======== Input ========

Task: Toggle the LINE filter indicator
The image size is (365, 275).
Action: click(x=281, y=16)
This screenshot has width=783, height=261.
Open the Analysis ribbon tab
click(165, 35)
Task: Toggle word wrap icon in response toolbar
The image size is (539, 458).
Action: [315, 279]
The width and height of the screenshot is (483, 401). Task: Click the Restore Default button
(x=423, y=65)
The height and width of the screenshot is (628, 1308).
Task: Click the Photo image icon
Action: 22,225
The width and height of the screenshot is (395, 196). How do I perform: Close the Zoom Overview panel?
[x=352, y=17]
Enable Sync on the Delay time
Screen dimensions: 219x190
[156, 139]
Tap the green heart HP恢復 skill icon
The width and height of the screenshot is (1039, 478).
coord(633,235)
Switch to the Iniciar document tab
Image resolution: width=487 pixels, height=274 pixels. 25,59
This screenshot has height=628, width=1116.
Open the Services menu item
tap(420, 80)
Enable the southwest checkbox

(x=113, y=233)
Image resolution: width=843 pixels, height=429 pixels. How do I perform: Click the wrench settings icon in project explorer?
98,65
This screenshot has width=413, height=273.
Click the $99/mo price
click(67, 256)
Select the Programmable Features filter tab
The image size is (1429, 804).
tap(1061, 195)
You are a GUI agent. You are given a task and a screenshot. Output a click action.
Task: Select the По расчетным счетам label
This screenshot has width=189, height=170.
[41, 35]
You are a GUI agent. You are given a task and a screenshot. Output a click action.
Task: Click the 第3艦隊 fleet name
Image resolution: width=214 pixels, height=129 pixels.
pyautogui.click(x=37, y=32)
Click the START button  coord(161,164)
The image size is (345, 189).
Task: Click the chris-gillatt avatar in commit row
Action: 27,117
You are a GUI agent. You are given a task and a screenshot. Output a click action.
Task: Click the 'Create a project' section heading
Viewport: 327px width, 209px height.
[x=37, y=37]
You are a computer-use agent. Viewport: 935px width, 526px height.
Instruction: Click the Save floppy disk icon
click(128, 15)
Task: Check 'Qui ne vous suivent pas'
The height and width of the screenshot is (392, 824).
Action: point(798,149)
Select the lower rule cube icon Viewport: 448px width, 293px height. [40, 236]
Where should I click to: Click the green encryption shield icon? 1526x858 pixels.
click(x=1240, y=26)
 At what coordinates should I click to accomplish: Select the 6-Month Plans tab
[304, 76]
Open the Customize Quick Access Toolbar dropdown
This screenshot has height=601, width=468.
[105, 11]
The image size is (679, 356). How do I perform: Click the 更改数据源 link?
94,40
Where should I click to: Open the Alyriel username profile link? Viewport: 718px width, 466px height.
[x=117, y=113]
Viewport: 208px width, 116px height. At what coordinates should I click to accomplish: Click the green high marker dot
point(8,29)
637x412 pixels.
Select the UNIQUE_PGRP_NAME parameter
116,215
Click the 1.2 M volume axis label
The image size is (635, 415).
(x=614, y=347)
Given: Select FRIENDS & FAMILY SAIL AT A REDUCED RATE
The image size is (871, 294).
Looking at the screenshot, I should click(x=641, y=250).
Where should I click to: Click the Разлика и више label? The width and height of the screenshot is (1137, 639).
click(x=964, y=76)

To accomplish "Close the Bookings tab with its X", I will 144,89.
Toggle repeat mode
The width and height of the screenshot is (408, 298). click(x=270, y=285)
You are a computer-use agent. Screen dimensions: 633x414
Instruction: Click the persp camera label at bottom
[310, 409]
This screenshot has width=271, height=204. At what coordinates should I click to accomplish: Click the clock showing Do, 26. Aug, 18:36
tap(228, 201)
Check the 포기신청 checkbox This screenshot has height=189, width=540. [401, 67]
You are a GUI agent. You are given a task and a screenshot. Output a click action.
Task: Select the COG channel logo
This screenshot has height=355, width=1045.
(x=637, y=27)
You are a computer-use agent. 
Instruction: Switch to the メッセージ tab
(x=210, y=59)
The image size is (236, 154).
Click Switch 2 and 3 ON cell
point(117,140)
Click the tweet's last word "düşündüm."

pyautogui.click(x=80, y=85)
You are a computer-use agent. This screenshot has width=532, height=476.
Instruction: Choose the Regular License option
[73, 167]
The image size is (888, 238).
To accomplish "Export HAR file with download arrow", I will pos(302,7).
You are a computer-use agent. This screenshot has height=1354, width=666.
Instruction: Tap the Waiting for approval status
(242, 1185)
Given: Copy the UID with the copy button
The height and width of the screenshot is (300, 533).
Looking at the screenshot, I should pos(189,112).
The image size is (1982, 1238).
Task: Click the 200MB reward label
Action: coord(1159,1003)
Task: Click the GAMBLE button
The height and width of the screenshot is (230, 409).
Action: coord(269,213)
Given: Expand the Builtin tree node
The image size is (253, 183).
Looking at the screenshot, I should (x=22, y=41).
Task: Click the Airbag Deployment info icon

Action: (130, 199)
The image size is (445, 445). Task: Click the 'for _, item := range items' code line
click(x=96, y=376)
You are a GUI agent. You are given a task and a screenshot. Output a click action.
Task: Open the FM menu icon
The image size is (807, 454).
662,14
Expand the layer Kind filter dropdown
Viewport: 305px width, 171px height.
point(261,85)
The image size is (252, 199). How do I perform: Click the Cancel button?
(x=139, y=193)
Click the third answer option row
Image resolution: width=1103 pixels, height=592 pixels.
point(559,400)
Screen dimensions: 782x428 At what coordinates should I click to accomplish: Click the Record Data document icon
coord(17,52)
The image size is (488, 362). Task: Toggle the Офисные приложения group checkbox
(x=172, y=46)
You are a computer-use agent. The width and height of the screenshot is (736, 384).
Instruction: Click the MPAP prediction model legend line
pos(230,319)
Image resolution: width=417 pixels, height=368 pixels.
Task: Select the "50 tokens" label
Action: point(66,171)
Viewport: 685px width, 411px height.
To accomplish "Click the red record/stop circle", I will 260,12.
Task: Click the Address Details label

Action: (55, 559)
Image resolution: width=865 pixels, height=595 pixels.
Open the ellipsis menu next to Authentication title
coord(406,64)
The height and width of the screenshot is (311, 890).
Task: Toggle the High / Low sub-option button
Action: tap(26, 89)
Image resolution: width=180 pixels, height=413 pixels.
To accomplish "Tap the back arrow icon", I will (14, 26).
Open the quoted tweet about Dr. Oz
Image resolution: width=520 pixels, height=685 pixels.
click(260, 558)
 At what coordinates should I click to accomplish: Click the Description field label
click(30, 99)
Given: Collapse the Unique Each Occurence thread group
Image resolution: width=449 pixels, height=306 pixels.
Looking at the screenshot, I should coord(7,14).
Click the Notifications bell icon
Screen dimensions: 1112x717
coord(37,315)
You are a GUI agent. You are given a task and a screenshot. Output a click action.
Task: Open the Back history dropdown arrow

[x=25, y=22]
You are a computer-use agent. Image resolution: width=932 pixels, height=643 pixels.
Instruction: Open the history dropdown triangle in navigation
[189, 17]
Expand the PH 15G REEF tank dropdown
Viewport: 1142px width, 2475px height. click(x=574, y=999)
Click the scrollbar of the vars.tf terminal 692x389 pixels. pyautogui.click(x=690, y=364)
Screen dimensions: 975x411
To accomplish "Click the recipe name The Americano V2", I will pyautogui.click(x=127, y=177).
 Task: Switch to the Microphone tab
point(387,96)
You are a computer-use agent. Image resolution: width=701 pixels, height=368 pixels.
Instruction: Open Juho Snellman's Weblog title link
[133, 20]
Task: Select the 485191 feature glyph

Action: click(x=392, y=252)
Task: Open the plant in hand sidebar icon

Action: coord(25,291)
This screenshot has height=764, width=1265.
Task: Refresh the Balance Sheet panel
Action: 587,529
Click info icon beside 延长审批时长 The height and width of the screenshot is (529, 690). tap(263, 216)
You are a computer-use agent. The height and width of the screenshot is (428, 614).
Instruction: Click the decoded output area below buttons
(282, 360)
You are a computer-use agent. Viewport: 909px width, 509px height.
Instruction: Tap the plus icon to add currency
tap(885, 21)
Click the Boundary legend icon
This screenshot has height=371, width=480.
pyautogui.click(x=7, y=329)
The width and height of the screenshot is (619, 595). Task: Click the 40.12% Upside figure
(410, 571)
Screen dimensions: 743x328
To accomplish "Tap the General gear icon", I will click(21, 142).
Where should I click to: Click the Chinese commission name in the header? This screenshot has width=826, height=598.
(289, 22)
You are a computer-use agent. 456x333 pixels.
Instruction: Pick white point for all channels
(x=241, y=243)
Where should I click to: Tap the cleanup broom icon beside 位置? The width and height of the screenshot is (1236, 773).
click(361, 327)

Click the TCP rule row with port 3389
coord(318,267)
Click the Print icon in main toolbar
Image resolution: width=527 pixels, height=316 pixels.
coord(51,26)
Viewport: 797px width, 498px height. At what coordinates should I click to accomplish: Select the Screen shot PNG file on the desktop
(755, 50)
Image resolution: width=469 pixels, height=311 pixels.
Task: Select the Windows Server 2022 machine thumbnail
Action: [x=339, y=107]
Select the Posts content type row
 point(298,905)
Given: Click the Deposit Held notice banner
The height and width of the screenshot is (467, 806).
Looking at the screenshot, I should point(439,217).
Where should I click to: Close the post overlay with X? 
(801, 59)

========

Prompt.
Working from the records above, write out verbatim only the lines from the line containing "Screen dimensions: 1112x717" through the line containing "Click info icon".

Result for this task.
Screen dimensions: 1112x717
coord(37,315)
You are a GUI agent. You are given a task and a screenshot. Output a click action.
Task: Open the Back history dropdown arrow

[x=25, y=22]
You are a computer-use agent. Image resolution: width=932 pixels, height=643 pixels.
Instruction: Open the history dropdown triangle in navigation
[189, 17]
Expand the PH 15G REEF tank dropdown
Viewport: 1142px width, 2475px height. click(x=574, y=999)
Click the scrollbar of the vars.tf terminal 692x389 pixels. pyautogui.click(x=690, y=364)
Screen dimensions: 975x411
To accomplish "Click the recipe name The Americano V2", I will pyautogui.click(x=127, y=177).
 Task: Switch to the Microphone tab
point(387,96)
You are a computer-use agent. Image resolution: width=701 pixels, height=368 pixels.
Instruction: Open Juho Snellman's Weblog title link
[133, 20]
Task: Select the 485191 feature glyph

Action: click(x=392, y=252)
Task: Open the plant in hand sidebar icon

Action: coord(25,291)
This screenshot has height=764, width=1265.
Task: Refresh the Balance Sheet panel
Action: 587,529
Click info icon beside 延长审批时长 The height and width of the screenshot is (529, 690). tap(263, 216)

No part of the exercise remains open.